Sono convinta che in una democrazia sana le quote rosa sarebbero un non senso, esattamente come lo sarebbe l’assunzione di farmaci per un organismo non malato. Ma il corpo con cui abbiamo a che fare è patologico e le pari opportunità hanno bisogno di un buon intervento di medicina politica.

 Ma mentre i partiti ci pensano, ci ripensano,  prendono tempo, sollevano eccezioni, emendamenti, obiezioni di coscienza, arrovellamenti e arrutellamenti, e magari consultano il papa… mentre i partiti decidono cosa fare per noi, di noi, con noi e malgrado noi, perché noi non abbandoniamo l’anticamera, li lasciamo lì dove sono e costituiamo liste fuori dai partiti e di sole donne, e non transgender di potere (non me ne vogliano quelli effettivi, per i quali nutro un rispetto e un’inclusione totale), per le prossime amministrative, secondo  quell’ “agire localmente, pensare globalmente” che, per quanto rimasticato a vuoto, non perde il suo valore?
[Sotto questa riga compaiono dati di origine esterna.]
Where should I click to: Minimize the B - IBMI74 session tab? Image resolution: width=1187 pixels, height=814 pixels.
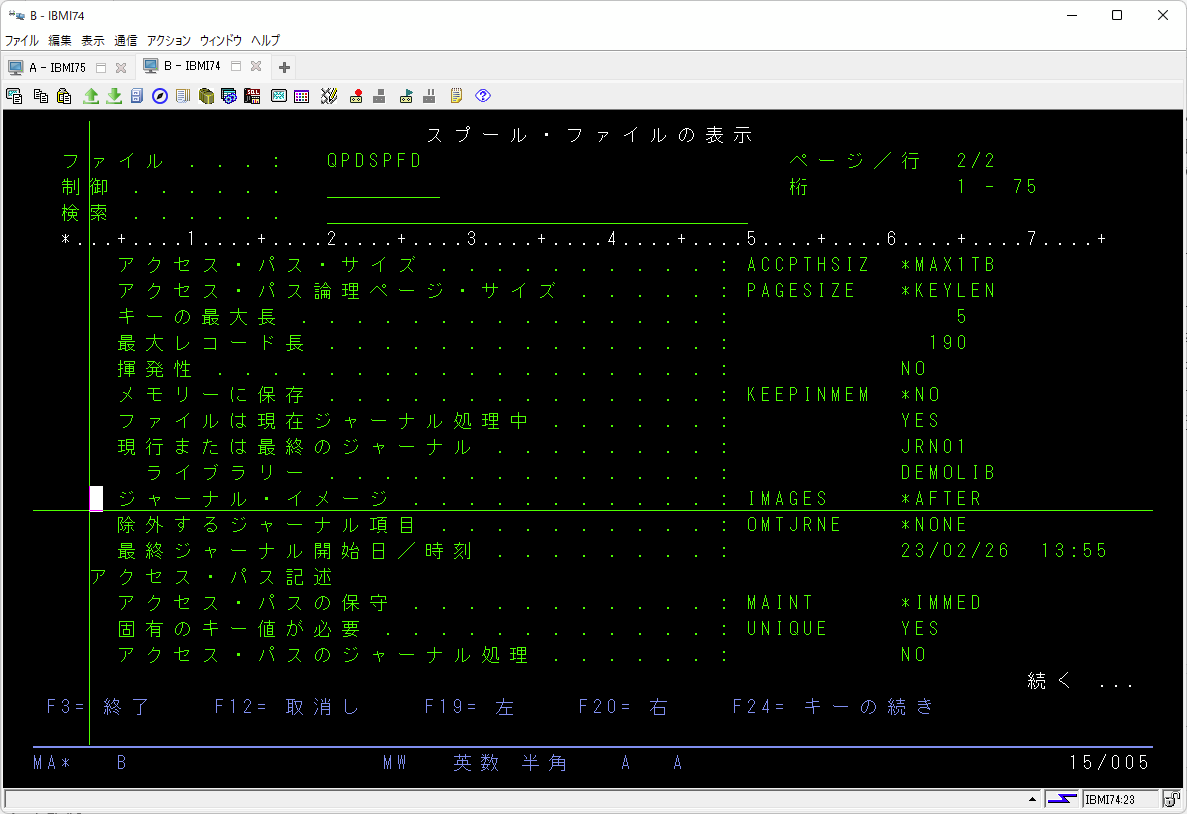point(236,67)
E’ l’idea che mi passato di recente una persona di cui ho stima politica: credo che ci potremmo pensare! 

Immagino come sarebbero l’urbanistica, la sanità, lo sport, il sociale, il bilancio visti con ottica femminile! 

So che anche questo in un paese sensato non ci starebbe ma c’è ancora qualcuno che pensa che il nostro sia un paese sensato?